Durante la conferenza è stato proiettato un documentario realizzato dagli stessi relatori dal titolo: “In viaggio con Anne Frank”.

“Siamo orgogliosi di essere a Vercelli per la conferenza,” hanno detto i relatori, “il modo migliore per dire no alla discriminazione e alla violenza e per manifestare vicinanza  alla Comunità e a tutti i cittadini vercellesi che non accettano l’intolleranza. Il testimone della Shoah Wolf Murmelstein – che dedica la propria vita ad opporsi ai nuovi fermenti di antisemitismo, neonazismo e negazionismo – ha sottolineato in un breve articolo la necessità di agire con ogni strumento giuridico e civile affinché episodi simili non si ripetano più.

“L’attacco alla pagina facebook allestito dalla Comunità Ebraica di Vercelli è molto più di un odioso episodio di bullismo informatico,” recita l’articolo di Murmelstein. “Se si considera che è avvenuto tra l’anniversario – 9 novembre – della famigerata “Notte dei Cristalli/Kristalnacht” e quello – 17 novembre – dell’emanazione in Italia delle Leggi Razziali, si deve parlare di una minaccia antisemita da parte di uno dei tanti gruppi di negazionisti neo nazi/clerico/fascisti che pullulano in Internet.
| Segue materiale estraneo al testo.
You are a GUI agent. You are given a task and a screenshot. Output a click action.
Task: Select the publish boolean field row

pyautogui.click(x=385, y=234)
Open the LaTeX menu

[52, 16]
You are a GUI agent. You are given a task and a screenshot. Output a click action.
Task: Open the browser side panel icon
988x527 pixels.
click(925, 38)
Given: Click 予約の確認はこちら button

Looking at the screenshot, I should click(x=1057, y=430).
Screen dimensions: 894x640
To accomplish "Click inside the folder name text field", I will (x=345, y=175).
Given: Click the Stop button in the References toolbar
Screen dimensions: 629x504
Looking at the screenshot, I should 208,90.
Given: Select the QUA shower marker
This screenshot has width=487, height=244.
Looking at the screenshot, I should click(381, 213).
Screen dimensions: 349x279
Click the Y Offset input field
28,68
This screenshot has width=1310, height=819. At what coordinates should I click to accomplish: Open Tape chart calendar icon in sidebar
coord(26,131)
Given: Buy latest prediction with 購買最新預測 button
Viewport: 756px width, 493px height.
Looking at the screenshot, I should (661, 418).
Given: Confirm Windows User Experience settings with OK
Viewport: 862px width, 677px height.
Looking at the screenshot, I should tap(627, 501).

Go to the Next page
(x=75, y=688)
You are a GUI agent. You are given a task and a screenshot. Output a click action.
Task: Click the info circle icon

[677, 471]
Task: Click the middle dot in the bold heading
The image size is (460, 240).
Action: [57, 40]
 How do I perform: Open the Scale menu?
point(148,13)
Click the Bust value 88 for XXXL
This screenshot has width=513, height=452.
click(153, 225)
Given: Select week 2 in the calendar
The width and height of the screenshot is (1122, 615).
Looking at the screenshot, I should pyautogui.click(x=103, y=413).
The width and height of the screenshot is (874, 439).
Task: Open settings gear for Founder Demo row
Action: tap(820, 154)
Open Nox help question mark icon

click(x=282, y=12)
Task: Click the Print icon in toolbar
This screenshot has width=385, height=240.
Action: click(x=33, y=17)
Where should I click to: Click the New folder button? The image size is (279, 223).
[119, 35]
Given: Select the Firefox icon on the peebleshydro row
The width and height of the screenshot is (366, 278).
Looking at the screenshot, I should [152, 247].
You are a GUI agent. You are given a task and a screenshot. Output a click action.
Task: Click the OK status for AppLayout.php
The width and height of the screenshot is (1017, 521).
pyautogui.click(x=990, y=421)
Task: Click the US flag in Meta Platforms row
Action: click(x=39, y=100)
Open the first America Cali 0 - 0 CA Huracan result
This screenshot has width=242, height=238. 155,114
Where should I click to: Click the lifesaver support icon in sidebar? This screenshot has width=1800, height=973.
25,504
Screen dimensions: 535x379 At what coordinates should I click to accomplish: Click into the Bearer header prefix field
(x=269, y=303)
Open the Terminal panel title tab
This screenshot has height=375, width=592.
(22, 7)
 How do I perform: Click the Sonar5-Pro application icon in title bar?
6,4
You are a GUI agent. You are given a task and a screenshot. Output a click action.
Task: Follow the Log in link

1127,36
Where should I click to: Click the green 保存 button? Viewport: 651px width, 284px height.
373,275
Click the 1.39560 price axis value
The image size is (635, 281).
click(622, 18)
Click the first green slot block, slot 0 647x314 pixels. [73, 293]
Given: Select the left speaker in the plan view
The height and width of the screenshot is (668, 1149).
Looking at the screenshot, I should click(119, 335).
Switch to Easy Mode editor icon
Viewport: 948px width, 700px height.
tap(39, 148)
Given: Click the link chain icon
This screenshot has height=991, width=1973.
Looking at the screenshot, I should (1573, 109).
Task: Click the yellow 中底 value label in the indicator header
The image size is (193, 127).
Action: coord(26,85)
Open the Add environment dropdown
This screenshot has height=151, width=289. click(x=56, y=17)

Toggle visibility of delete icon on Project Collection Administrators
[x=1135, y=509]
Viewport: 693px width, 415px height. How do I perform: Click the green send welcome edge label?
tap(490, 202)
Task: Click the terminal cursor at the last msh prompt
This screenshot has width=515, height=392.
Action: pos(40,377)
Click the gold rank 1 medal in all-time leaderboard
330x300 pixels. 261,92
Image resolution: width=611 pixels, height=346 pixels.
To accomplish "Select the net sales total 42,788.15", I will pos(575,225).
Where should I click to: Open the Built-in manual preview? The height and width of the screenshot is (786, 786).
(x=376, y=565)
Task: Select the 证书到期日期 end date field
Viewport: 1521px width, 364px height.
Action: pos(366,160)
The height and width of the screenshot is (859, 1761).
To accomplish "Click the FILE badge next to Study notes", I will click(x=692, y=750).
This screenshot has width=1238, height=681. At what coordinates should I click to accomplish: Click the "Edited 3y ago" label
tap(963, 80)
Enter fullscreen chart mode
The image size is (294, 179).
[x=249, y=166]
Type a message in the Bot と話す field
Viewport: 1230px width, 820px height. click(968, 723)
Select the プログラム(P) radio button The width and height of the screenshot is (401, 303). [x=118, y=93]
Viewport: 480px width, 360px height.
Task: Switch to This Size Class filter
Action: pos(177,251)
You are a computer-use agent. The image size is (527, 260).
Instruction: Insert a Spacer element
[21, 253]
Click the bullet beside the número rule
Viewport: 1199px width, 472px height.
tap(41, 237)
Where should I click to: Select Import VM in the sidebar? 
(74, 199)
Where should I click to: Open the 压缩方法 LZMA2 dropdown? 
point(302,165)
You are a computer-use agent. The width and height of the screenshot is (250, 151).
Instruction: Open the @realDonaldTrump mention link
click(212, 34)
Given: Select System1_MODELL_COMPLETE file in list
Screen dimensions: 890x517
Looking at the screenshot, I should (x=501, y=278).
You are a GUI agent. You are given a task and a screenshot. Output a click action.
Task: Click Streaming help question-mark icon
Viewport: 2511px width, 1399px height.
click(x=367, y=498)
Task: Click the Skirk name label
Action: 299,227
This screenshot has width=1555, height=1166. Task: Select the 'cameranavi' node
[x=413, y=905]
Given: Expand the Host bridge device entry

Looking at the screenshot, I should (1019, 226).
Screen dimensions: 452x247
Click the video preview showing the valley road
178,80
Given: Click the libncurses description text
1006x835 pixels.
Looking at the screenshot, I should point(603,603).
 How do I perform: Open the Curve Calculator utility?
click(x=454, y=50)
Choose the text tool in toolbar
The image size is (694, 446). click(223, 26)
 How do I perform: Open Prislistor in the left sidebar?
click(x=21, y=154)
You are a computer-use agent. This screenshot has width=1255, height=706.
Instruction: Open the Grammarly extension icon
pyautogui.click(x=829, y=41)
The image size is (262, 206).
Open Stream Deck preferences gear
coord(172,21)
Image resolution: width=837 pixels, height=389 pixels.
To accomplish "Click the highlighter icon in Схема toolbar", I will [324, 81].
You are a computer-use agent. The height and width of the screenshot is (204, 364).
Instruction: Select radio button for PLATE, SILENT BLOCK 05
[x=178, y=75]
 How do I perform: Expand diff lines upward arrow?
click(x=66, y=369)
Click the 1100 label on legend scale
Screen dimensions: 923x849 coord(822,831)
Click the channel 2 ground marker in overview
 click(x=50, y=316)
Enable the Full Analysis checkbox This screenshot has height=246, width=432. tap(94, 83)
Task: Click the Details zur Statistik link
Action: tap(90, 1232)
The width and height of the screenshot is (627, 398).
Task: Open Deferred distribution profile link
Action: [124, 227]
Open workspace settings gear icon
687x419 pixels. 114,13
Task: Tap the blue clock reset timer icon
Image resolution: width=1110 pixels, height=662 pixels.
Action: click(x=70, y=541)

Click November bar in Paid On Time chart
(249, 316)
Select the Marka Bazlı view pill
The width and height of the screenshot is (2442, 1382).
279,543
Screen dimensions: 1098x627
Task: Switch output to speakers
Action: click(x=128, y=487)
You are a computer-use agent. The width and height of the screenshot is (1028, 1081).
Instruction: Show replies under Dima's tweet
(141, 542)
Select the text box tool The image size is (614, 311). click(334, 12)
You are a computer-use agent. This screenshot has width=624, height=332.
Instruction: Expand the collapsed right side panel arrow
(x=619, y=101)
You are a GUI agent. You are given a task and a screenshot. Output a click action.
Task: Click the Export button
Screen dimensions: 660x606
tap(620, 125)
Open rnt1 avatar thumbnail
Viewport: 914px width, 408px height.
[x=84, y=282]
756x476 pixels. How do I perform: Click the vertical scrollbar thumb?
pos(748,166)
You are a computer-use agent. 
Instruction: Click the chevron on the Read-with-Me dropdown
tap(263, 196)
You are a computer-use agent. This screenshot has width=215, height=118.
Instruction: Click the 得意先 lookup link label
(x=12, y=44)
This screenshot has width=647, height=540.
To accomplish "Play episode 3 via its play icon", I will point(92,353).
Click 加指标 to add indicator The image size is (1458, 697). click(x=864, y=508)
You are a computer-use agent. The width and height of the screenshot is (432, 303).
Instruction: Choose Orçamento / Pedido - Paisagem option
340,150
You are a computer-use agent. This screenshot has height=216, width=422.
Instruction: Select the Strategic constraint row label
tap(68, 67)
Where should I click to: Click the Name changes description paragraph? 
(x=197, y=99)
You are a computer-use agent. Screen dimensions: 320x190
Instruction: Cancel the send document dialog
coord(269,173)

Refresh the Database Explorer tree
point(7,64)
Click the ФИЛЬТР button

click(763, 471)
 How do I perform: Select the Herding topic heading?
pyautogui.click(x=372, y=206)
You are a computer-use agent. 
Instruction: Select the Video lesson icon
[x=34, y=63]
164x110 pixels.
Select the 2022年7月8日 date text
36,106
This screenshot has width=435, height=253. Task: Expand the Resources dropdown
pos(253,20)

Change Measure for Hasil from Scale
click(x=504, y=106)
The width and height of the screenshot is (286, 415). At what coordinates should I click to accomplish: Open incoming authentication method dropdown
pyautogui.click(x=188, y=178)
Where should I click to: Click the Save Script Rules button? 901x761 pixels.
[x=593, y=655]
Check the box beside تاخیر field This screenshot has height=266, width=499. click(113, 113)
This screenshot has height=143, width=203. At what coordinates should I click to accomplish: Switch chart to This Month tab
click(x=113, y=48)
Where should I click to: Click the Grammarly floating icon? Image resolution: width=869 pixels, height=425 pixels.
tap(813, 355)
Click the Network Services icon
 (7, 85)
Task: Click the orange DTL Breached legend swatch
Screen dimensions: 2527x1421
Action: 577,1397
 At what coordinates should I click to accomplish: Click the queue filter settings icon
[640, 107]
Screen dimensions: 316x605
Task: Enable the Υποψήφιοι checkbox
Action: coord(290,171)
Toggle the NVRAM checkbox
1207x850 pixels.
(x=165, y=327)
L’analisi degli slogan potrà essere utile ai fini delle indagini per l’individuazione dell’area ‘ideologica’ degli organizzatori. L’attuale situazione politica ed economico-sociale in Italia e in Europa obbliga alla massima vigilanza. Quanto capitato alla Comunità Ebraica di Vercelli può in un prossimo futuro ripetersi in danno ad un altro gruppo di minoranza e/o di persone impegnate nel sociale. E’ necessaria l’attenzione e l’impegno di tutti noi affinchè il passato – evocato dagli autori di questo attacco informatico – non si ripeta”. Le prime indagini, condotte dal Gruppo EveryOne e dall’Associazione Italia-Israele, hanno rilevato una pista neofascista, vicina ai gruppi di estrema destra e agli ultras. Numerose Comunità ebraiche e le istituzioni locali hanno manifestato solidarietà verso la Comunità di Vercelli. Ricordiamo che nella bacheca del gruppo sono comparse svastiche accompagnate da un beffardo”Shalom”, citazioni di Adolf Hitler, immagini di Auschwitz commentate con frasi di scherno sul modello della seguente: “Vacanzina relax pagata a spese nostre” e proclami come “Onore e rispetto per Josef Mengele, uno che di voi sapeva cosa fare”.

“Sono allibita,” ha dichiarato la presidente della Comunità Rossella Bottini Treves, “non ci era mai capitata una cosa del genere. Abbiamo denunciato quanto avvenuto alla Digos e alla Polizia Postale. E’ un episodio grave, da non sottovalutare”.

Da giovedì scorso la pagina è stata riaperta, “esclusivamente per dare informazioni sulle attività cuturali della comunità ebraica ai numerosi amici che ci seguono” spiega la presidente, “e farci sapere se è visualizzata l’intrusione di anonimi hacker che offendono volgarmente la Storia e la Shoà (i loro nomi sono sempre falsi). Abbiamo avuto messaggi di solidarietà da parte di tante persone vicine e da alcuni rappresentanti delle Istituzioni vercellesi e biellesi. Non sono sicura che trattasi solo di giovani ragazzi che a scuola studiano la storia e tutto ciò che dovrebbe evitare certe posizioni e stereotipi inaccettabili. La notte del 9 novembre resterà per sempre un’evento sconvolgente che ha dato inizio al genocidio di migliaia di vite umane e può essere che si siano scelti i dintorni di quella data…”.